The Eternal City
“Rome is the city of echoes, the city of illusions, and the city of yearning.” -Giotto
Rome and I have a long history. I first set foot in this city when I was studying abroad in Florence in 2001. I moved back to Rome during a very short stint in 2003 before I moved to NYC and began coming back nearly every weekend in 2008 when I met my (soon to be ex) husband. I officially moved here when I graduated from my masters program in March of 2010: I boarded a Vueling flight from Barcelona, paid about 100x the ticket price in oversized and overweight baggage and I never left.
Since then, I got married, I worked in television (on and off screen), I opened and worked for luxury hotels, I traveled, I played, I had a baby, I roamed, I got lost, I found myself, I founded Morganic Kitchen. My marriage broke, I broke with it.I made incredible friends and along with those, a few enemies. I laughed, I loved, I cried- a lot.
I did a good amount of writing, of wandering, and of wondering.
I died a little. And then I was reborn. I lived. I REALLY lived.
And the one constant- throughout all of this change/metamorphosis/evolution- has been ROME: La città eterna- with its san pietrini underfoot snapping my Valentino heels, the stuffy historic trattorie who never change their menus or waiters or wine lists.
The light- the magnificent light in Rome: sunrise, sunset, and everything in between.
The street artists, the bums, the Cacio e Pepe, church bells, feisty Italians judging me, dog shit, espresso. The history, beauty, and splendor. Rome has been a constant part of my life for the last ten years- it has accompanied me on an extraordinary journey and it never ceases to amaze me..then again, it never ceases to disappointment me. I’m addicted to this city: I’m addicted to its beauty- its nonsense and its timelessness. I am as much a part of Rome as Rome is a part of me.
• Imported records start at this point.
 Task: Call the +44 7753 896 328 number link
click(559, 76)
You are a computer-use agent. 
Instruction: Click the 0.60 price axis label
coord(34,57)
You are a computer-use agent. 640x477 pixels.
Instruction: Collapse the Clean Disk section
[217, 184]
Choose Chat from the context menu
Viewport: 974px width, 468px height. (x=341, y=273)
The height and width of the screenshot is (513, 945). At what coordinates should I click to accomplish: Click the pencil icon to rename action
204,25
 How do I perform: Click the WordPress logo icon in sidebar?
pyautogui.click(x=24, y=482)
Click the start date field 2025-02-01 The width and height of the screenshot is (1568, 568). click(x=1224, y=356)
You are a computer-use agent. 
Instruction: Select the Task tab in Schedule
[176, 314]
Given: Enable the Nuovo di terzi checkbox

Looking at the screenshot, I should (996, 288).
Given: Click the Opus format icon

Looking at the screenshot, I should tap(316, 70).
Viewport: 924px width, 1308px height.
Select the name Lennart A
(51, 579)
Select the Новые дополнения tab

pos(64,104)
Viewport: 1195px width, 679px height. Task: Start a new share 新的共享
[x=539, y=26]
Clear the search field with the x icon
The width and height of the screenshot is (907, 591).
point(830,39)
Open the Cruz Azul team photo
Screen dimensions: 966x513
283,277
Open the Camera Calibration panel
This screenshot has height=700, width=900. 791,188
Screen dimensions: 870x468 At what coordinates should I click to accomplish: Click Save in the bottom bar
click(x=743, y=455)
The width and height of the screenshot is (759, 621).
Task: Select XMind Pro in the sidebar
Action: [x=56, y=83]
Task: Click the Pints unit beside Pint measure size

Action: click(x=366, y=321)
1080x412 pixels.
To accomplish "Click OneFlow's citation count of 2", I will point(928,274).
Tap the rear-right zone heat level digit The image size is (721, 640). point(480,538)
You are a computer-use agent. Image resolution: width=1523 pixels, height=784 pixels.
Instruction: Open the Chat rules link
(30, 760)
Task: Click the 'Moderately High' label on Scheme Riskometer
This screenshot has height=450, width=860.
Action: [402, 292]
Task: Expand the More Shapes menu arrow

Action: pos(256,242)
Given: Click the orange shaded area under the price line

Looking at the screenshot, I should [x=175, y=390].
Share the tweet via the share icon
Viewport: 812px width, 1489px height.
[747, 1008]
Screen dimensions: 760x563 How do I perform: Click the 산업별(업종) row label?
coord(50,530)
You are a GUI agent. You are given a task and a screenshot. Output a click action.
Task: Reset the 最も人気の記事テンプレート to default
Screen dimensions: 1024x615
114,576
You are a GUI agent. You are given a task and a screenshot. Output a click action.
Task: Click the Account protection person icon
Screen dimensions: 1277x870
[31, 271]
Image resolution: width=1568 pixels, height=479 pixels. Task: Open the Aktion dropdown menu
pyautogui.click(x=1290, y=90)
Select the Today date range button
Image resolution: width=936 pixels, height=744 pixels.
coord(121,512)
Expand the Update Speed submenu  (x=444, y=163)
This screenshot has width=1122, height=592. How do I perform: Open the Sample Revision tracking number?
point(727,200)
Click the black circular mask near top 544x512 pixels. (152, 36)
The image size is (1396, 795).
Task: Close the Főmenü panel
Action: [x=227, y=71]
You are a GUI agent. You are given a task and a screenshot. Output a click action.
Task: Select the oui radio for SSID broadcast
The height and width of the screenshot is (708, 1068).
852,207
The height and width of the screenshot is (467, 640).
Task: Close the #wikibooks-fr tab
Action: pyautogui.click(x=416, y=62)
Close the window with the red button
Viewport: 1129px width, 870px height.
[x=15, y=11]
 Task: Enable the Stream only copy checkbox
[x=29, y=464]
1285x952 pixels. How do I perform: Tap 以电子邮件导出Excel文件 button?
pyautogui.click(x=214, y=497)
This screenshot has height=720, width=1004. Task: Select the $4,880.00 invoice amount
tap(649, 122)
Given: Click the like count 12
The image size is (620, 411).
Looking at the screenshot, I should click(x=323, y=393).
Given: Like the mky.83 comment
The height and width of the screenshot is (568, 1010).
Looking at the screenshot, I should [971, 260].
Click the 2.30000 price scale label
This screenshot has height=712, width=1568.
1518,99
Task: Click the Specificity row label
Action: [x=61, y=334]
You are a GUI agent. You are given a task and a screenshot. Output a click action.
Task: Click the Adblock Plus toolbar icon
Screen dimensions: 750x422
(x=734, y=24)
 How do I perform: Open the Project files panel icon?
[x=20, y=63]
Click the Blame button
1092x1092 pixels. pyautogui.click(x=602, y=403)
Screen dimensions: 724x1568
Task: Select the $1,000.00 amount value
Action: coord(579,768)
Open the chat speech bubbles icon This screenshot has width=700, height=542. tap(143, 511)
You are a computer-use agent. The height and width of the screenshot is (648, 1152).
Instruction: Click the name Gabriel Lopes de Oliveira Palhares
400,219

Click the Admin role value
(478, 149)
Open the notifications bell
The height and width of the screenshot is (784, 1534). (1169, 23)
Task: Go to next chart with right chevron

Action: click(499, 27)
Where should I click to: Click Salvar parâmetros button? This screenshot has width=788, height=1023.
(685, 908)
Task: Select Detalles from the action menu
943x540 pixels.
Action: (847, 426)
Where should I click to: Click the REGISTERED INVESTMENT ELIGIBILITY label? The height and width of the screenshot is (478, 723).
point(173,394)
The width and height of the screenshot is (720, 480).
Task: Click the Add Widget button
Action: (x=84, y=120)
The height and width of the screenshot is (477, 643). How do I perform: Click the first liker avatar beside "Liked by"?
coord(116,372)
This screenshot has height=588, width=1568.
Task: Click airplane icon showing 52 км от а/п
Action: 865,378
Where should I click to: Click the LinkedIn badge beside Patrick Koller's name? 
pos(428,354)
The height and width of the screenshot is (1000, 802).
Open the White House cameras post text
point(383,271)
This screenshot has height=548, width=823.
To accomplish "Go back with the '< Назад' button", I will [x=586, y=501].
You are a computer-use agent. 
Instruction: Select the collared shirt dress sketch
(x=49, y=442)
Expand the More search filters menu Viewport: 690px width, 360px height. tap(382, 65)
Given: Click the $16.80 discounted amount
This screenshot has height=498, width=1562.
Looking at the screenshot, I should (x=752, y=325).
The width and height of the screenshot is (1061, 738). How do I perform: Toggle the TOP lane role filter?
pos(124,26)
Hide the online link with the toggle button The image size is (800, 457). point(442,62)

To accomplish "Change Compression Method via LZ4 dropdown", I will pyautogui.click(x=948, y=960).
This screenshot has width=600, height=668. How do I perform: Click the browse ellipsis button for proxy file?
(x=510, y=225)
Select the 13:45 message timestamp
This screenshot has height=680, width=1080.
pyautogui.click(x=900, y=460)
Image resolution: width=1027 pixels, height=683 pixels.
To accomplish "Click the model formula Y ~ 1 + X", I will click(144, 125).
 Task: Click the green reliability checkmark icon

But something has changed. A flip has been switched -and what I once saw as new has now become worn-my wonder has turned to dismay. Rome is eternal, but maybe my love for it isn’t. It’s time for a change.
And with that, I’ll leave you with this photo👆🏻taken by me on one of my many evening walks along the Tiber.
I’m not sure what I’m going to do with this new sentiment-the expiration of my love- but one thing is for sure: Rome is and will always remain the city of echoes, of illusions and of yearning.
It’s what we do with that that makes all the difference.